------ Data provided
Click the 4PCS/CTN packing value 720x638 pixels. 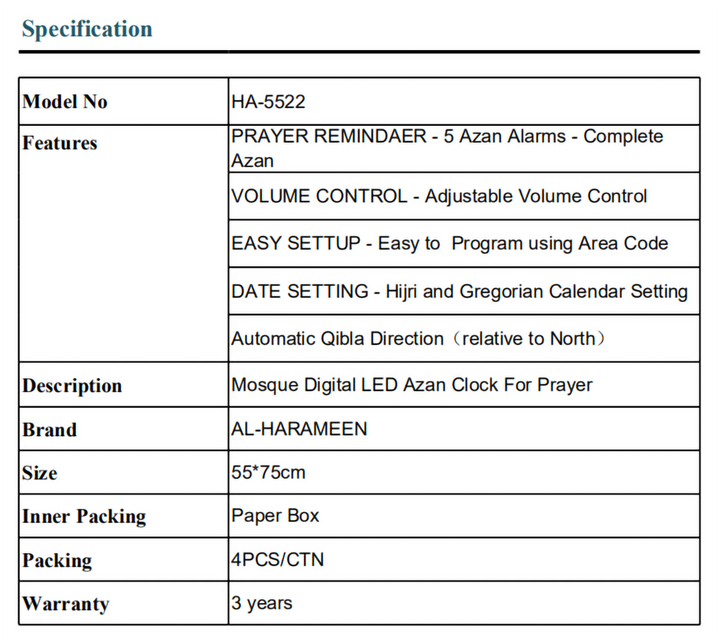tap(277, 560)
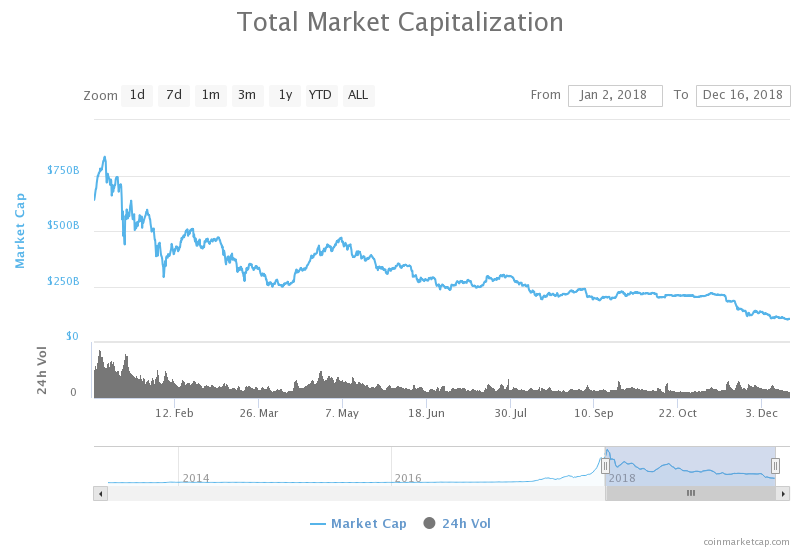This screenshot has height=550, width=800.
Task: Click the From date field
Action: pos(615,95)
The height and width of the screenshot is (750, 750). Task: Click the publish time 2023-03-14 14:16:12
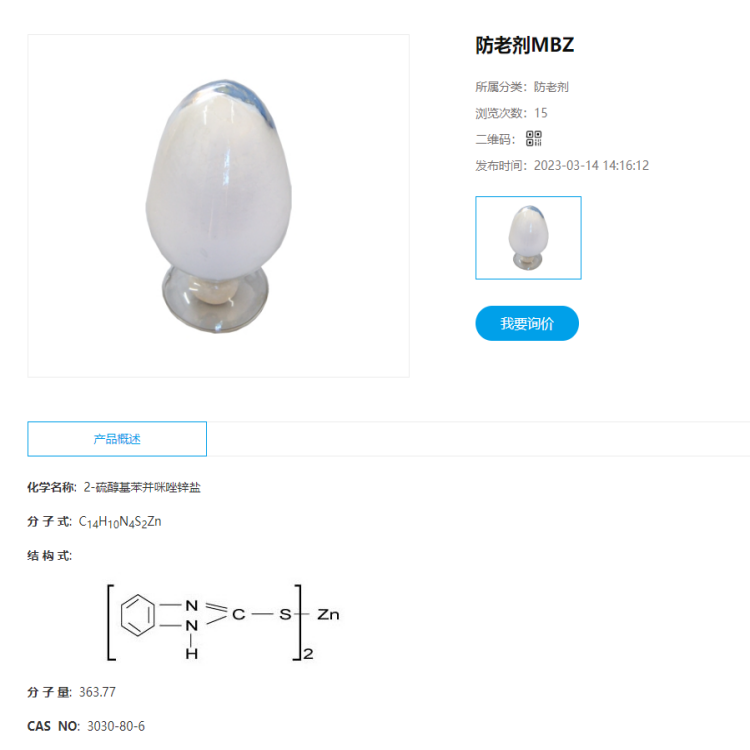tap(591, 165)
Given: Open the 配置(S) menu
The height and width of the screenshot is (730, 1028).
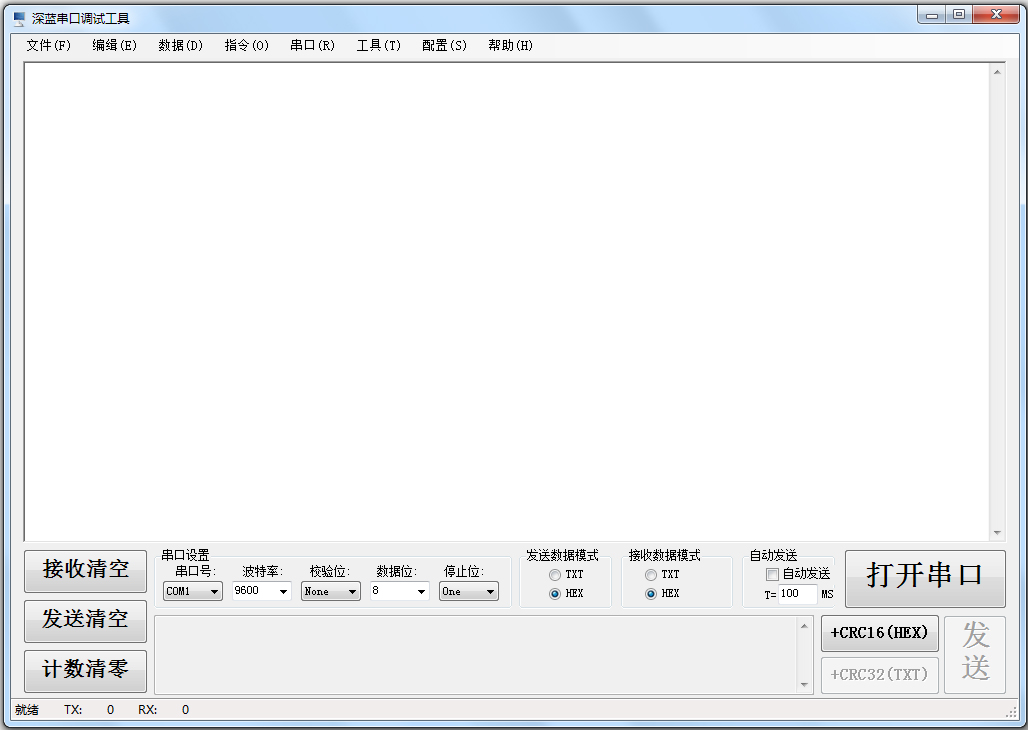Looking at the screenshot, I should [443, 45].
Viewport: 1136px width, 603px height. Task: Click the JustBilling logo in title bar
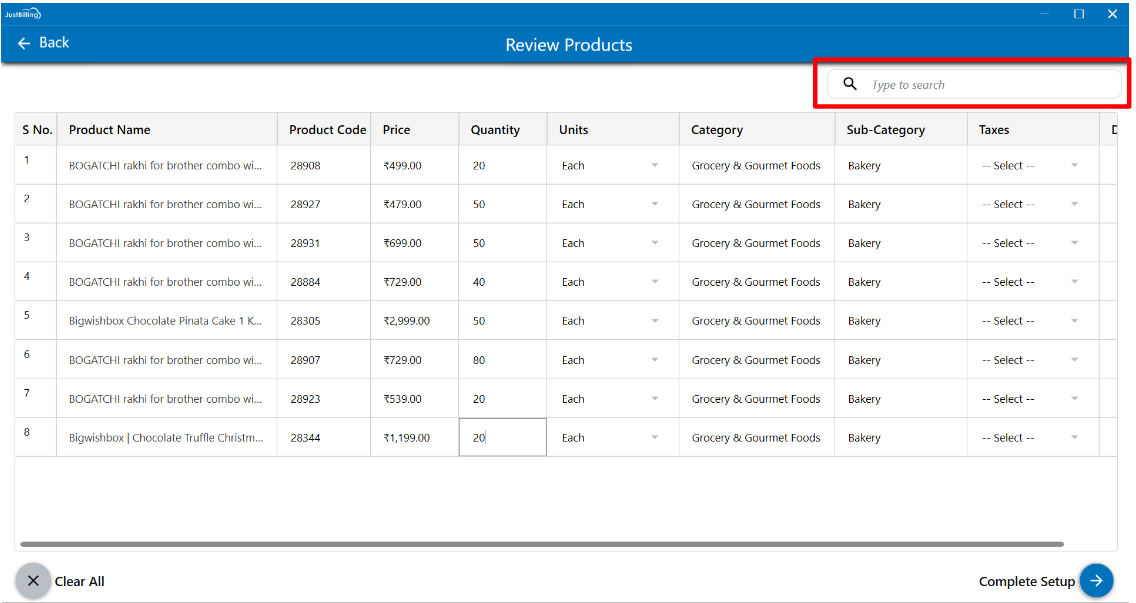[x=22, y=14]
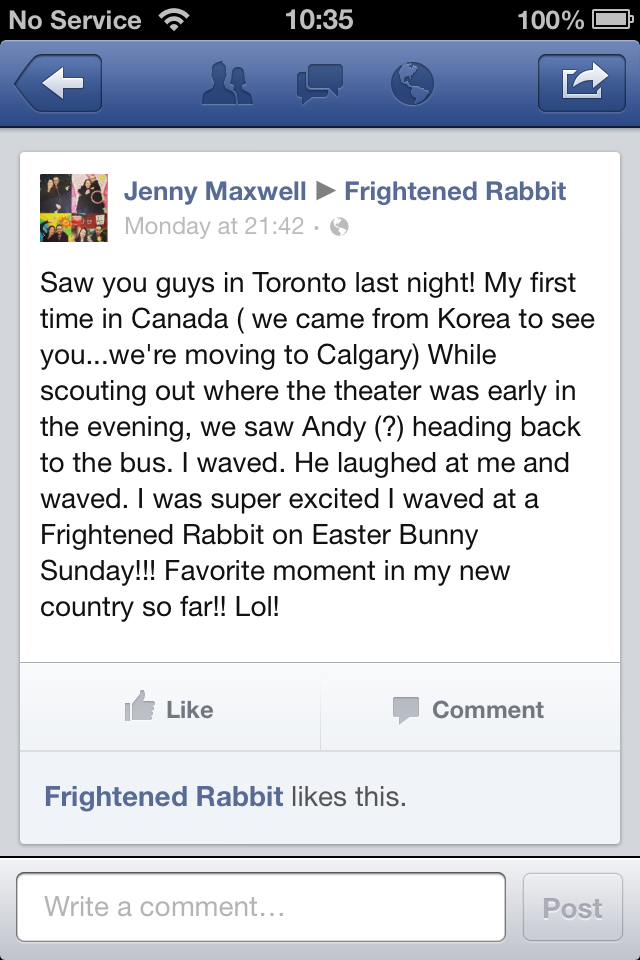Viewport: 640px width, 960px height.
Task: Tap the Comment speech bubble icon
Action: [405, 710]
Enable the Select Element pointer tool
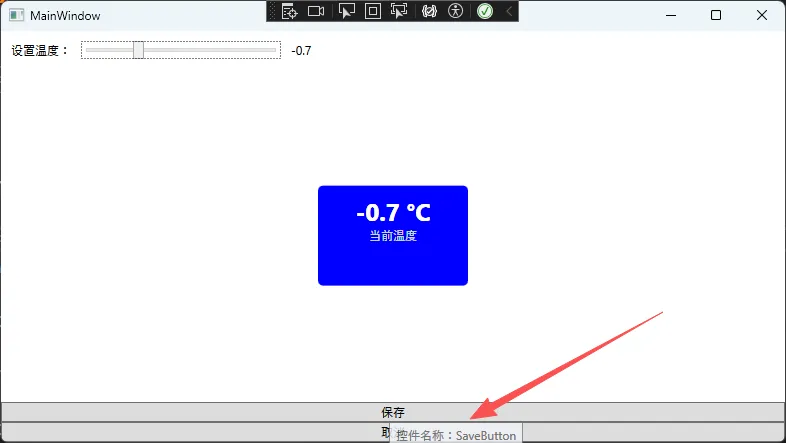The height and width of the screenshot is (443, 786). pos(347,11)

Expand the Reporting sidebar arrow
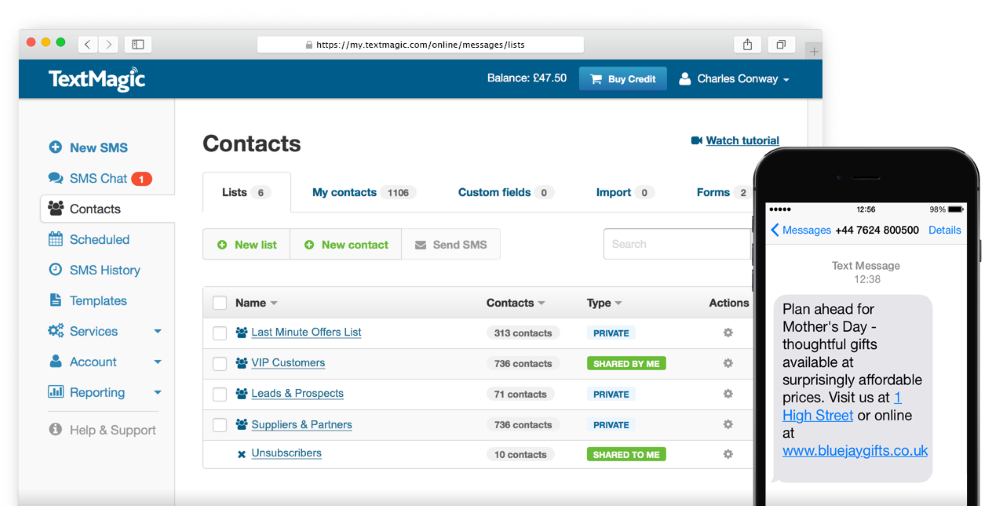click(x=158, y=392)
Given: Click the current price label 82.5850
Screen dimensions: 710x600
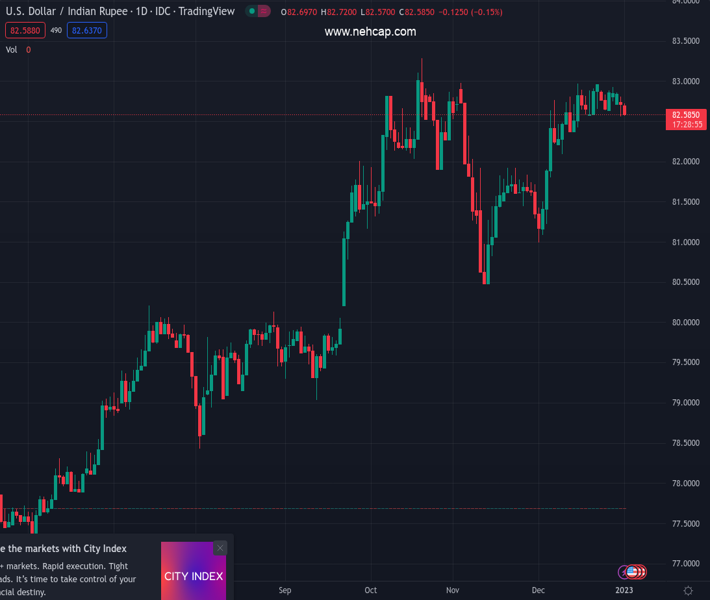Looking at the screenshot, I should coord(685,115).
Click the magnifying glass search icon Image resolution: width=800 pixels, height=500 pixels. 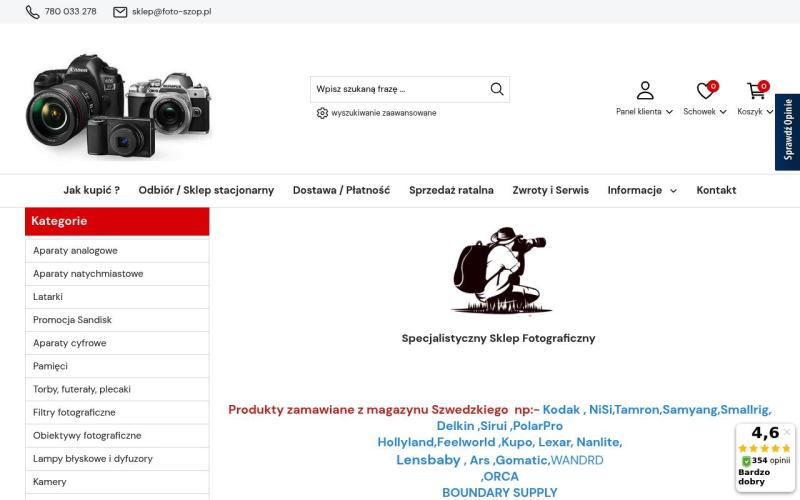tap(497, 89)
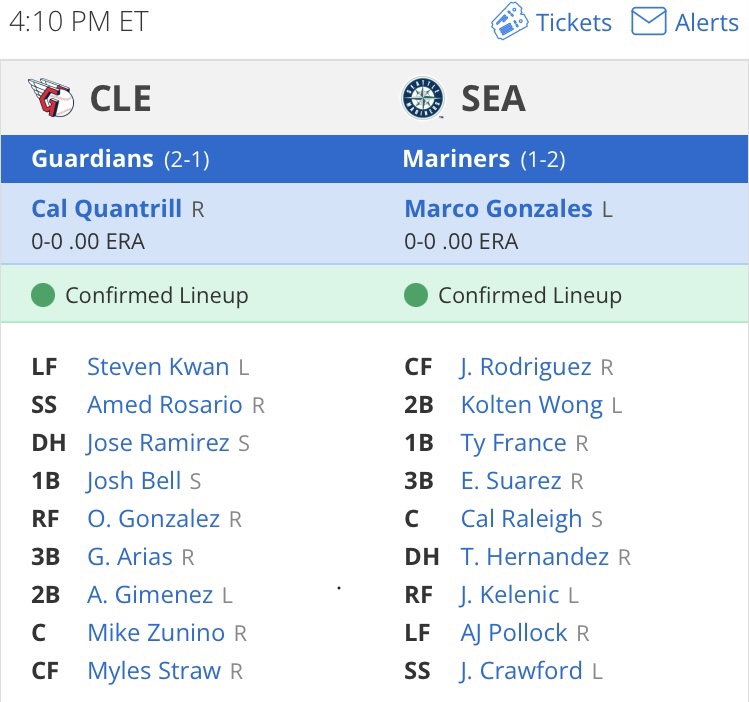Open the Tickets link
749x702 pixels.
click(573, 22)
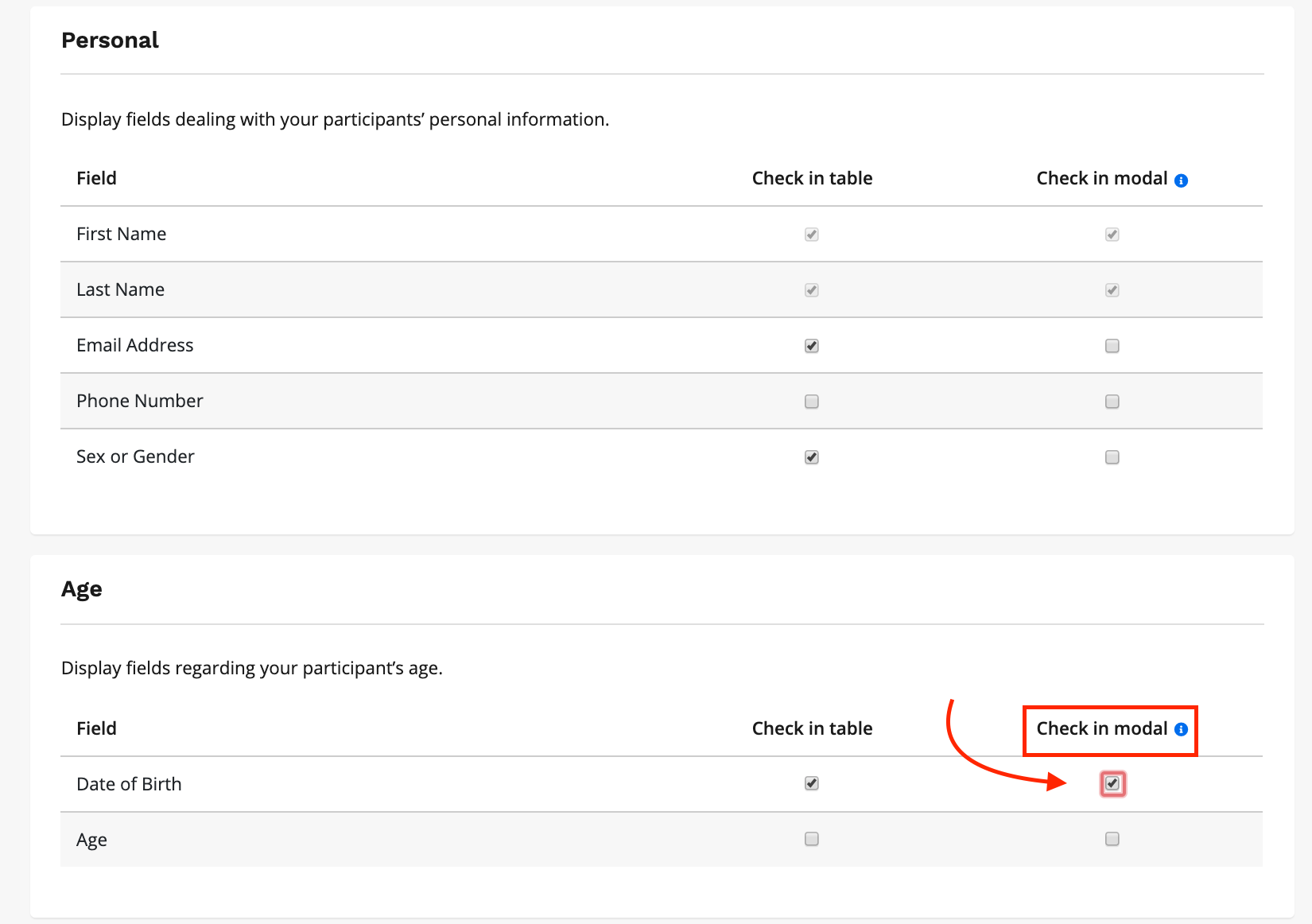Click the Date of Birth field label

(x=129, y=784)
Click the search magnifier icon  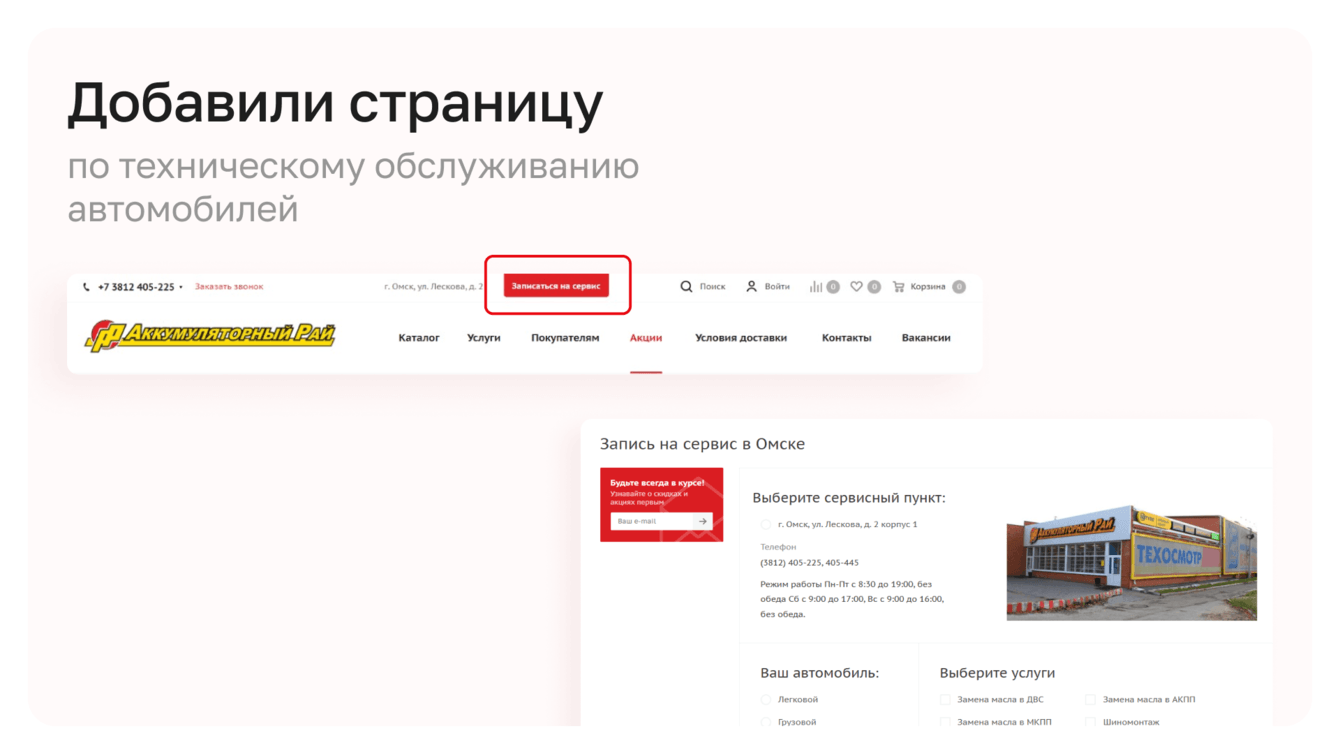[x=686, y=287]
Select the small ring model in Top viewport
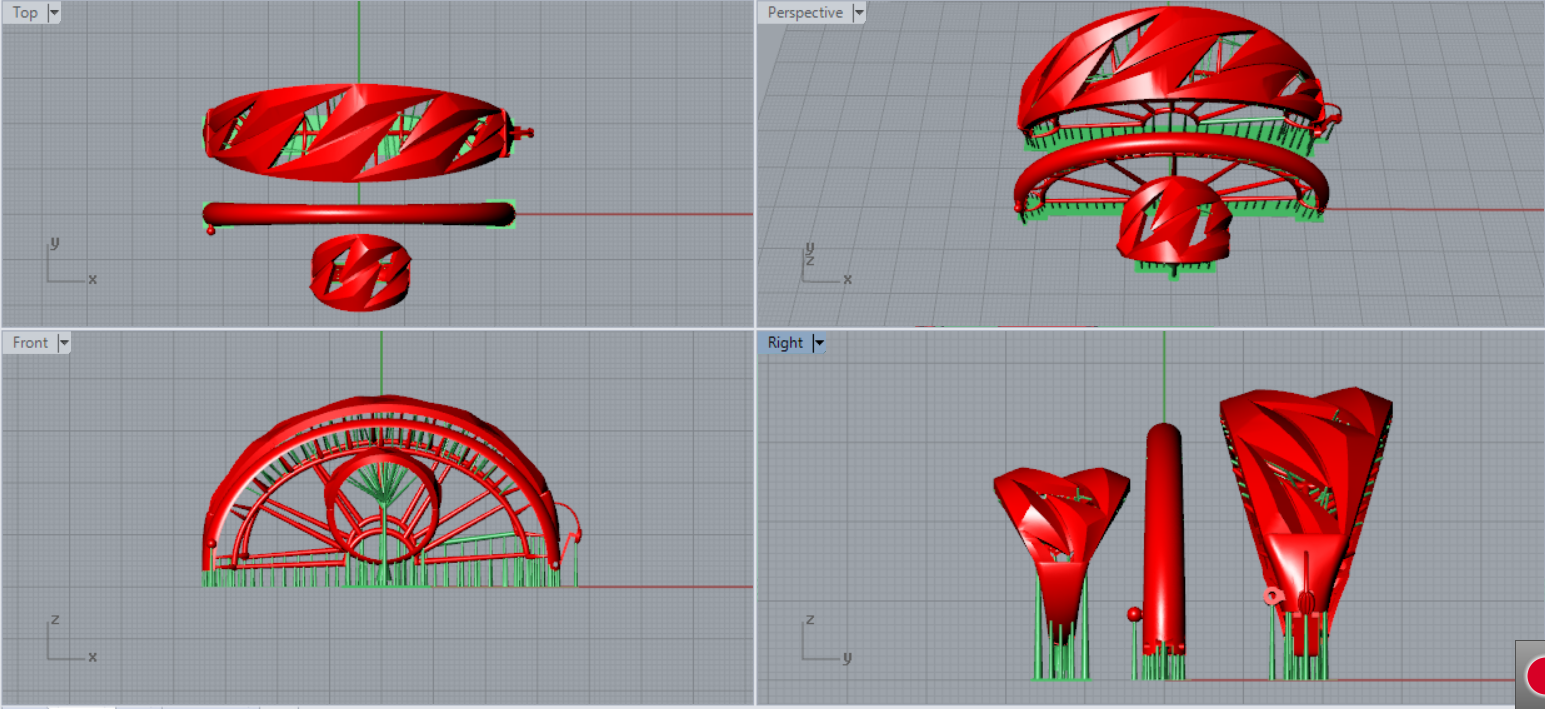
------------
_Exercise:_ Take every line above that includes "Given" and list it.

_Written answer:_
Given: Open the 配置(S) menu
Given: Click the current price label 82.5850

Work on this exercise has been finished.